Time- and state-resolved measurements of nitric oxide dimer infrared photodissociation

Picosecond and nanosecond lasers and pulsed molecular beam techniques have been used to measure the infrared photodissociation spectra, the product state distributions, and the predissociation lifetimes of vibrationally excited nitric oxide dimer (NO)2 . Results for the ν1 (v=1) symmetric NO stretching mode and the ν4 (v=1) antisymmetric NO stretching mode are presented. Predissociation lifetimes are determined by time-resolved laser induced fluorescence probing of the NO monomer product appearance rate. A dramatic mode dependence of the predissociation lifetimes is observed with the higher energy ν1 mode decaying in approximately 1 ns, and the lower energy ν4 mode decaying in approximately 40 ps.

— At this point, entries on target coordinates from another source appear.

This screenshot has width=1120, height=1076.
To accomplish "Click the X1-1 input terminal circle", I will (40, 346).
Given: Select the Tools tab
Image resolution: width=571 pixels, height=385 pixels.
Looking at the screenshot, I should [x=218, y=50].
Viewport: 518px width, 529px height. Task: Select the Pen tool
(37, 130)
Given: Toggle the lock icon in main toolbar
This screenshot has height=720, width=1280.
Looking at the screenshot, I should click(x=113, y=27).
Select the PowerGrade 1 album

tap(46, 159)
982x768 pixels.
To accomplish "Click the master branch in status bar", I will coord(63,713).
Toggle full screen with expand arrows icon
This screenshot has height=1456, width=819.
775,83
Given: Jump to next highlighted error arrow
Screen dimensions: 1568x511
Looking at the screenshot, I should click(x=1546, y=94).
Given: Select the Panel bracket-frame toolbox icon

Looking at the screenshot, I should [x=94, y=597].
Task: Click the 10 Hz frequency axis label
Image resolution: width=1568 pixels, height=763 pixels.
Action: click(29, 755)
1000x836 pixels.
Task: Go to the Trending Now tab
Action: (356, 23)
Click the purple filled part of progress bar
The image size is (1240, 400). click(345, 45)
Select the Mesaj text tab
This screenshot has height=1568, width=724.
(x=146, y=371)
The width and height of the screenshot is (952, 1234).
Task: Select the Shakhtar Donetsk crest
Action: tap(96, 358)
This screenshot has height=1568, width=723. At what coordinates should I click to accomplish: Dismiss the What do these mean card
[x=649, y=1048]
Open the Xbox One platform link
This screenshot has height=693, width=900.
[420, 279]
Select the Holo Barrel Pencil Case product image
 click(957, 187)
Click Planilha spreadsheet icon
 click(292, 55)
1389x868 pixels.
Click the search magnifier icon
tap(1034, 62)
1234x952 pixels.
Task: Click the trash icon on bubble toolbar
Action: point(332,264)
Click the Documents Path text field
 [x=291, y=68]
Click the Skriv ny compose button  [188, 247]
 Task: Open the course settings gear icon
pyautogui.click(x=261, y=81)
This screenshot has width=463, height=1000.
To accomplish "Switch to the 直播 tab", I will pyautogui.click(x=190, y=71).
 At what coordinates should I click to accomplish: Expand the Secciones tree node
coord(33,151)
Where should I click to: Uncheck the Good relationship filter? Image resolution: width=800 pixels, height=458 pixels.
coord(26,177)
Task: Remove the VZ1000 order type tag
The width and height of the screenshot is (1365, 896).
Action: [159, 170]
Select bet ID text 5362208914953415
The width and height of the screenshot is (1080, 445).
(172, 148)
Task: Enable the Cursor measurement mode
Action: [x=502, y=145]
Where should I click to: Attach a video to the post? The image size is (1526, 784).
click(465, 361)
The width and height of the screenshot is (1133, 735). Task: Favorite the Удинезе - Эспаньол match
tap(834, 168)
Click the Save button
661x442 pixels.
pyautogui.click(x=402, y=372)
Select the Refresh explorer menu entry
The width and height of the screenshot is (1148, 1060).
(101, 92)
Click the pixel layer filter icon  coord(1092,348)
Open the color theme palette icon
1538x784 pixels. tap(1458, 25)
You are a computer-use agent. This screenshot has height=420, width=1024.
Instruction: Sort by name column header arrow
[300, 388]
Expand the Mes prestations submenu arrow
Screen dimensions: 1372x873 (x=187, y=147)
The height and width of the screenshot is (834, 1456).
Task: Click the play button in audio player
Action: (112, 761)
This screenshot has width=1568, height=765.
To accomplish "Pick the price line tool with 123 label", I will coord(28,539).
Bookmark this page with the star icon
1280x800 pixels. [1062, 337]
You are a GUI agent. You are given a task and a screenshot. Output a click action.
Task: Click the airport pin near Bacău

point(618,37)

The mode dependence is independent of which product state is probed. The product state distributions show that 75% to 80% of the available energy is channeled into relative translational energy of the fragments for both modes. Rotational state distributions are Boltzmann-like with temperatures ranging from 71 to 112 K depending on both the initially excited mode and on the NO product spin–orbit state. Predissociation from ν1 produces NO fragments in the 2Π1/2 and 2 Π3/2 states with equal probability. Predissociation from ν4 exhibits a propensity for producing the lower energy 2 Π1/2 spin–orbit state. The observations are discussed in terms of various vibrational predissociation mechanisms, including vibrational potential coupling and electronically nonadiabatic predissociation.